Au Québec, plusieurs créateurs, plus instruits que leurs parents, pris de malaise face au fossé générationnel creusé, ont beaucoup témoigné du vide culturel de leur berceau d’origine en forçant le trait. Oubliant parfois au détour de jouer les éclaireurs de modernité. Des œuvres fragiles se fraient pourtant un chemin raboteux vers la lumière.

« Les médias, quant à eux, luttent aussi pour leur survie. Tenter sa chance, faire connaître des artistes marginaux, voire peu connus, et surtout éduquer le public deviennent des facteurs de risque alors que leur avenir dépend de taux de fréquentation élevés », énonce-t-il à bon escient.

Douloureux constat : « Ni les efforts menés en faveur de l’offre culturelle, ni l’élévation du niveau de diplôme et du pouvoir d’achat, ni le développement des médias électroniques et des industries culturelles n’ont accru de manière considérable les amateurs éclairés de littérature, de théâtre ou d’art contemporain. »

En noircissant un peu le portrait, l’auteur voit les grandes villes présenter les mêmes films, les mêmes comédies musicales, les mêmes spectacles de cirque, les mêmes rock stars anglo-saxonnes, tout en tirant fierté de cette forme de colonialisme culturel.

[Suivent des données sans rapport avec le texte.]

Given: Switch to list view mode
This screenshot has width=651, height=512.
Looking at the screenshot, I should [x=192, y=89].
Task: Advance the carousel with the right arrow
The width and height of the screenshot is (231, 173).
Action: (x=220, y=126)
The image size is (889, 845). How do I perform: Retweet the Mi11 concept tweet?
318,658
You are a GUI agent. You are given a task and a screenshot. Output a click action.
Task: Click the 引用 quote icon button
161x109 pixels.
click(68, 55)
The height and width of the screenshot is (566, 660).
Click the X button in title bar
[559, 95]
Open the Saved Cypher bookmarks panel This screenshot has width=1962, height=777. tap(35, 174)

Or, comme il l’évoque : « Depuis toujours, la vie culturelle des peuples dépendait de leur propre production ; sans musique faite sur place, sans contes et légendes en provenance des lieux mêmes, sans une architecture naissant des pierres et de la forêt de la région, sans images et ornementations conçues par des artisans des environs, les arts n’auraient pas pu naître et se développer. »

À son avis, les pistes de solution passent par une volonté active de l’État, de l’école, des médias et d’artistes invités à entrer plus nombreux en résistance. Aussi par une mutation du système économique, moins utopique qu’il n’y paraît.

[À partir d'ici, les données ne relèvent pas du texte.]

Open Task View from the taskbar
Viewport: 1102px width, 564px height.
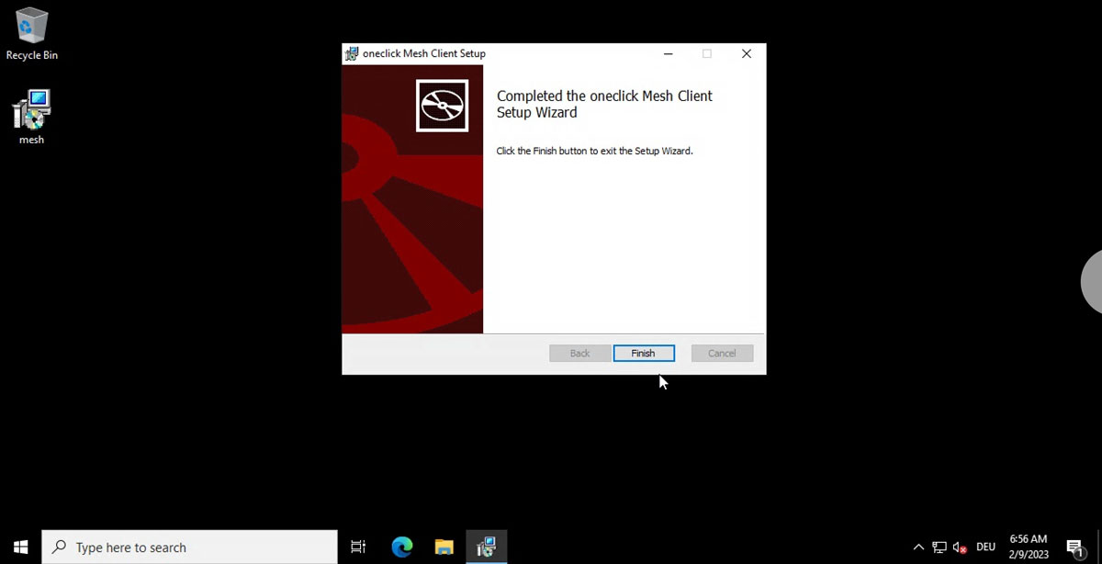358,547
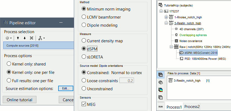The image size is (231, 111).
Task: Move selected process up with the arrow icon
Action: (x=18, y=38)
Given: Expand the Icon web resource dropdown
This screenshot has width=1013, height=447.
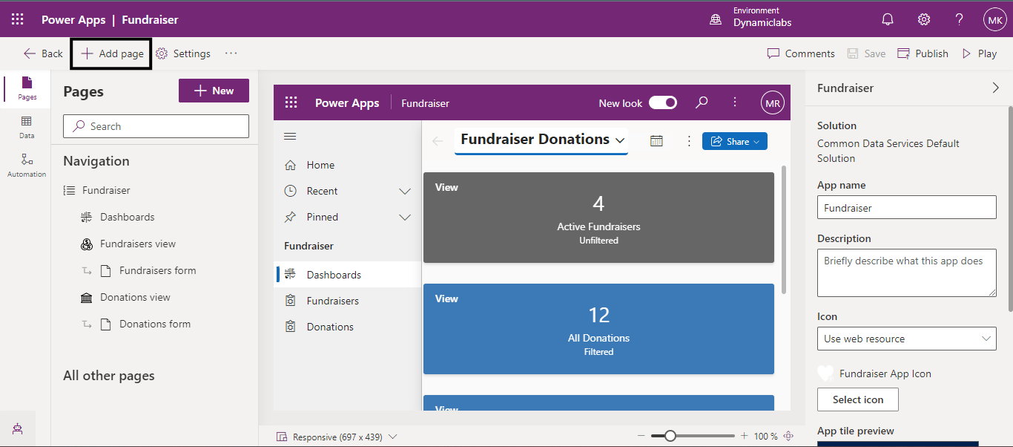Looking at the screenshot, I should [x=906, y=339].
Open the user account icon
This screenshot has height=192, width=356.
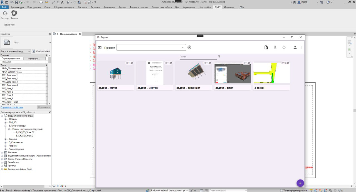pyautogui.click(x=295, y=47)

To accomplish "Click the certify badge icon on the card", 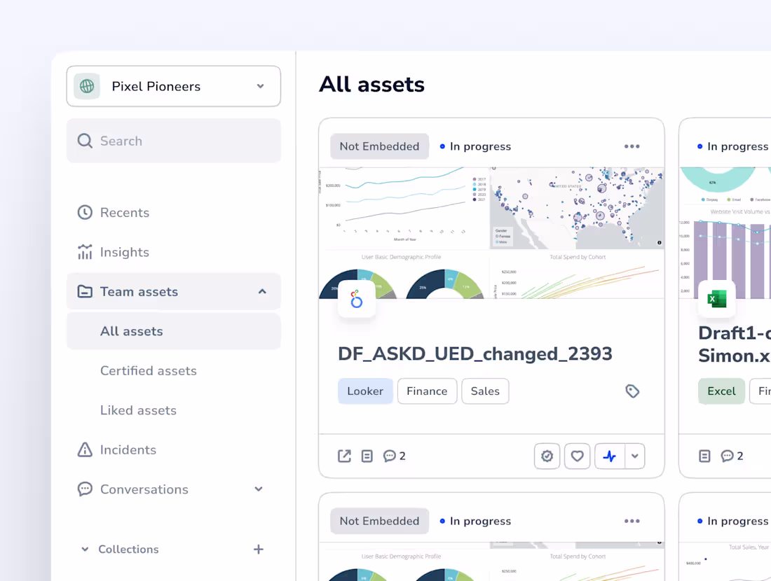I will 547,456.
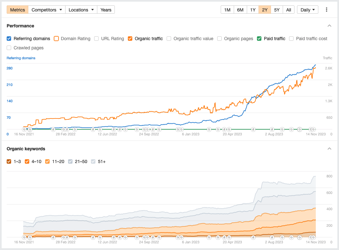
Task: Uncheck the Referring domains checkbox
Action: (x=9, y=39)
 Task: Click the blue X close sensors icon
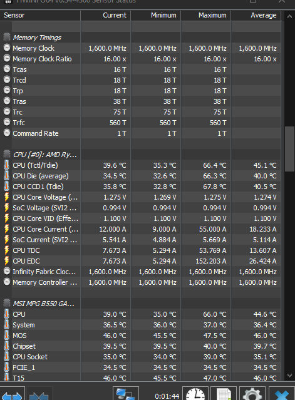(x=282, y=394)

Il imagine un monde libéré des chaînes du néolibéralisme par nécessité écologique. « Toute transformation de notre modèle économique aura d’importantes répercussions sur la culture », estime Claude Vaillancourt à raison.

De fait, tôt ou tard, les coups de barre pour soulager la planète de ses maux vont métamorphoser des modes de production apparemment immuables. La culture pourrait alors se libérer de concert, plus riche, plus diversifiée, plus fécondante aussi. Dans les couloirs secrets de nos nébuleux avenirs, le pire comme le meilleur pourraient converger. « Pourquoi ne pas courir le risque de croire malgré tout ? » lance-t-il en pari pascalien. « Vivre sans espoir, c’est cesser de vivre », estimait Dostoïevski.